Biology used to be the scientific discipline where data was at a premium, a rare resource painstakingly collected in the field or the laboratory. But today’s biologists are confronted with a flood of data, a fire-hose torrent of genetic and clinical information that only builds with the spread of fast sequencing and electronic medical records. But as these databases fill terabyte after terabyte of computer storage, the successful transformation of that data into practical information about human biology and disease has lagged behind. Genome-wide association studies (GWAS) have explained only a small percentage of disease heritability, clinical records remain largely unstudied on a large scale, and the complications created by environmental influences and multi-gene disorders have frustrated scientists.
Into this impasse comes a new multi-institutional project based at the University of Chicago: the Silvio O. Conte Center, funded by a nearly $14 million combination of grants from the National Institute of Mental Health and the Chicago Biomedical Consortium. Led by Andrey Rzhetsky, professor of medicine and human genetics at the Medical Center, the collaboration of 15 scientists from 7 institutions will apply the power of advanced computation and data-mining to the growing tide of data collected about neuropsychiatric disorders. The trick will be to not just focus on one database, be it genetics or environmental factors or clinical outcomes, but all of them at once, creating a higher-resolution image of what goes awry in the brain to cause mental disease.
“A great deal of data already exists, yet nobody is already looking at it the way we plan to do and we have very smart people on this team,” said Rzhetsky, who is also a senior fellow of the Computation Institute at the University of Chicago and Institute for Genomics and Systems Biology. “When you have multiple communities that partially study the same subject you can get a kind of three-dimensional picture of a phenomenon.”

Raw data:
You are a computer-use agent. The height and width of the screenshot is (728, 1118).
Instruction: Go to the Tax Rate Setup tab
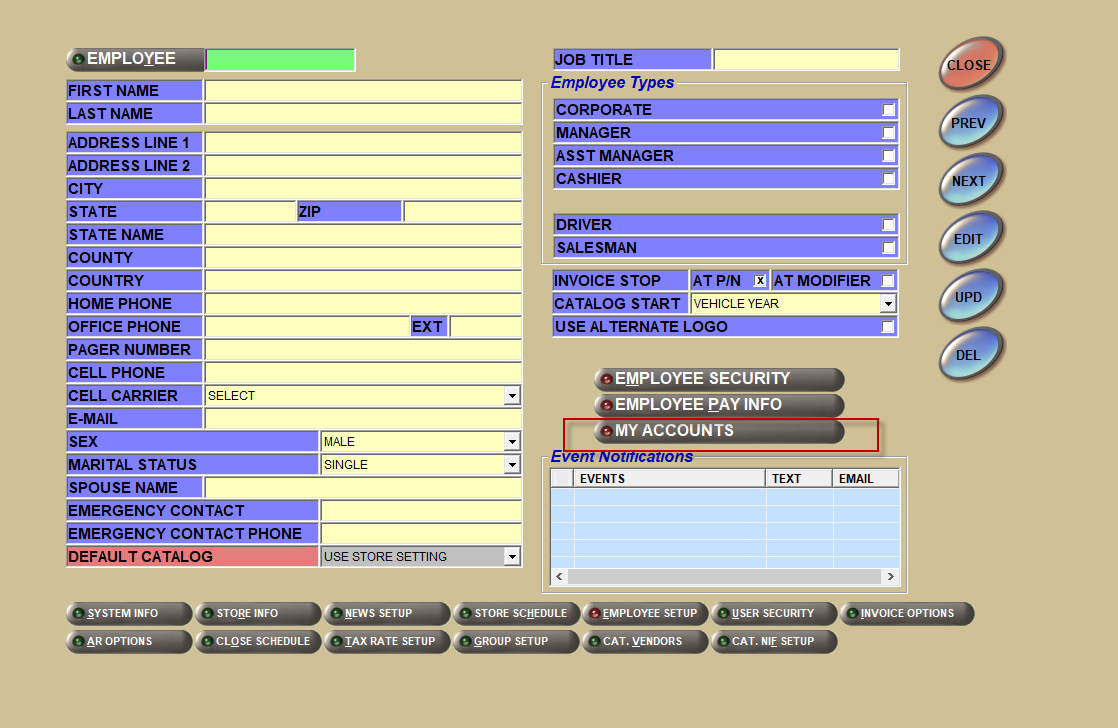coord(386,641)
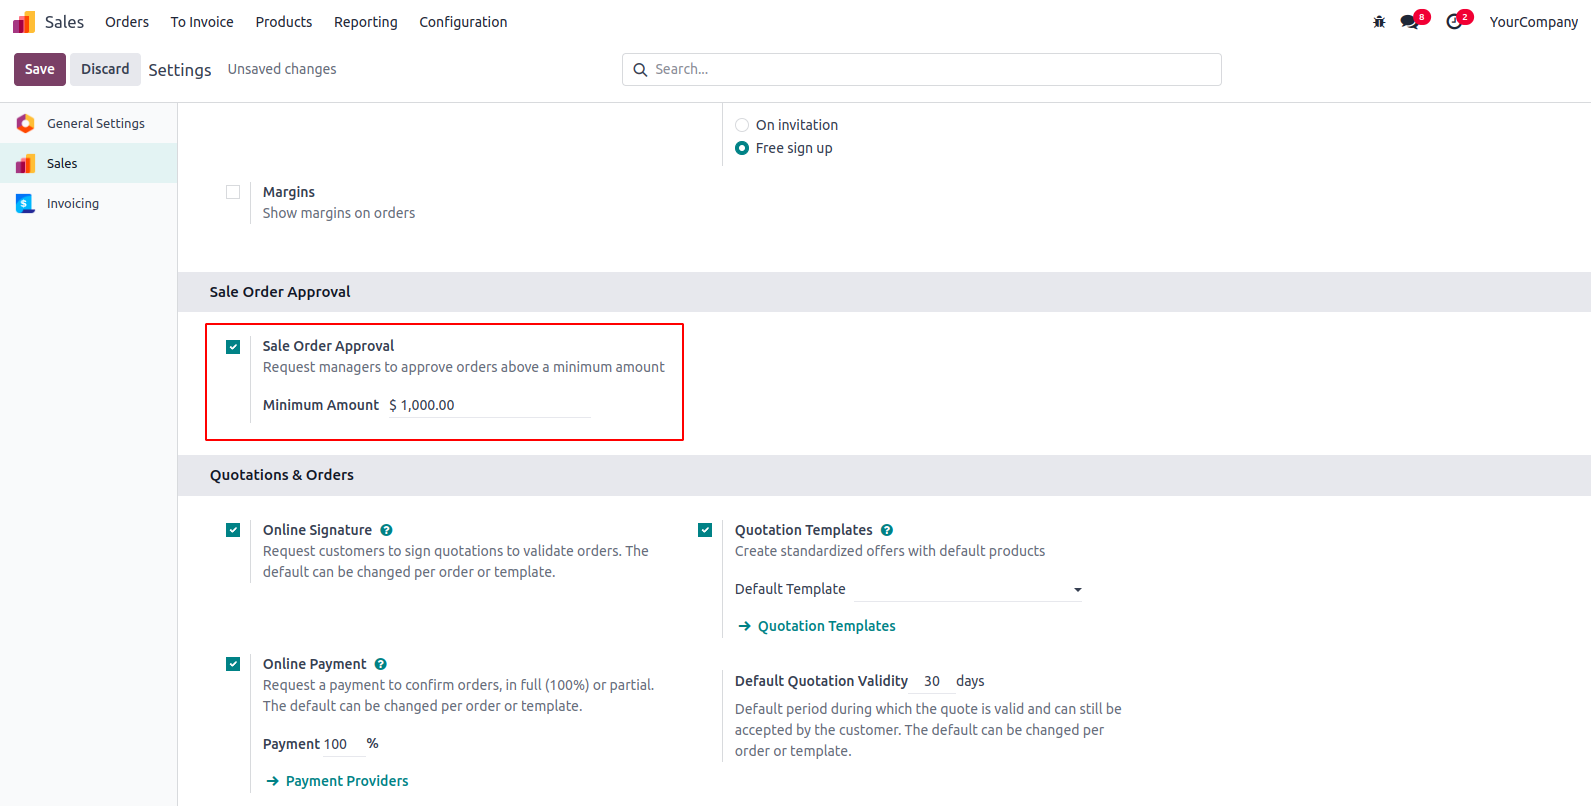This screenshot has height=806, width=1591.
Task: Open General Settings in the sidebar
Action: 95,123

Your tasks:
(a) Using the Conte Center text, answer each question:
(i) What share of disease heritability have genome-wide association studies explained?
(ii) How many scientists and how many institutions make up the collaboration?
(iii) Which two sources provide the grants that fund the center?
(b) Please decide whether each statement agrees with the Conte Center text, and answer yes or no with the words from the text that settle it:
(i) The center's grants add up to nearly $14 million.
(ii) Clinical records have already been studied extensively on a large scale.
(iii) Rzhetsky is a professor of physics.
(c) Render this sentence from the Conte Center text in Spanish: "When you have multiple communities that partially study the same subject you can get a kind of three-dimensional picture of a phenomenon."
The records can be set aside; nothing here depends on them.

Written answers:
(a)
(i) Only a small percentage.
(ii) 15 scientists from 7 institutions.
(iii) The National Institute of Mental Health and the Chicago Biomedical Consortium.

(b)
(i) Yes: "funded by a nearly $14 million combination of grants"
(ii) No: "clinical records remain largely unstudied on a large scale"
(iii) No: "professor of medicine and human genetics at the Medical Center"

(c) Cuando tienes múltiples comunidades que estudian parcialmente el mismo tema, puedes obtener una especie de imagen tridimensional de un fenómeno.